9. Está sin esperanza
“Ajenos a los pactos de la promesa, sin esperanza y sin Dios en el mundo” (Efesios 2.12) es como Pablo describe a los que están fuera de Cristo. Muchas veces leemos o escuchamos de hombres que han sido sepultados entre los escombros después de un terremoto, viviendo allí durante algunos días y aun durante semanas enteras antes de ser rescatados. A veces mueren antes de que llegue alguien quien los libere. Así es el alma perdida, presa en el pecado. ¡Qué triste es cuando las almas cegadas por el pecado se niegan a recibir la ayuda de Jesucristo, el gran Libertador! El que se niega a ser librado de la esclavitud pecaminosa en esta vida será trasladado a la esclavitud en el lago de fuego donde estará por toda la eternidad, sin esperanza a ser librado.
Todas estas descripciones bíblicas del hombre caído son confirmadas por lo que vemos en las vidas de los pecadores.
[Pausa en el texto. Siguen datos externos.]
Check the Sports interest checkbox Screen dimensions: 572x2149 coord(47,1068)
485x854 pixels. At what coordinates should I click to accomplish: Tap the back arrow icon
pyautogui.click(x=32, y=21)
El hombre “bueno” necesita la salvación
Los incrédulos a veces se justifican diciendo que son personas “buenas”. Llevan una vida limpia, se jactan de que no tienen vicios, muchas veces se comparan a sí mismos con miembros de la iglesia para mostrarse buenos. Cristo comparó al pobre pecador con el fariseo que se justificó a sí mismo y dijo que el primero fue “justificado antes que el otro” (Lucas 18.14). El infierno no es solamente para los malos, sino también para todos los que “se olvidan de Dios” (Salmo 9.17). La ira eterna de Dios está contra “los que no conocieron a Dios, ni obedecen al evangelio de nuestro Señor Jesucristo” (2 Tesalonicenses 1.8). El hombre vil y el hombre “bueno” están en un mismo nivel ante Dios. Ambos pueden ser salvos sólo por la gracia de Dios que convierte al hombre a la justicia.
La chispa de vida
La misma no es “la chispa de divinidad” que algunos piensan que se halla en cada alma. Todas las almas sin salvación están completamente muertas en delitos y pecados, depravadas y corrompidas, sin esperanza y sin Dios en el mundo. Sin embargo, hay algo en todo hombre que es capaz de responder a la bondad y la gracia de Dios; igual que Eva, quien aunque perfecta y sin pecado, tenía algo dentro de sí con lo que le prestó atención al diablo y codició lo que se le ofreció. De igual forma el alma, aunque muerta en delitos y pecados, tiene algo dentro de sí que oye a Dios y puede escoger servirle. Sí, “viene la hora, y ahora es, cuando los muertos oirán la voz del Hijo de Dios; y los que la oyeren vivirán” (Juan 5.25). En cada ser humano hay una conciencia que Dios puede tocar. Es ésta precisamente la que el Espíritu Santo toca para convencer a los pecadores de que ellos necesitan arrepentirse de sus pecados. Sabiendo que la gracia de Dios puede alcanzar al pecador más duro, amonestamos a cada uno, como dice la Biblia: “si oyereis hoy su voz, no endurezcáis vuestros corazones” (Hebreos 3.7–8).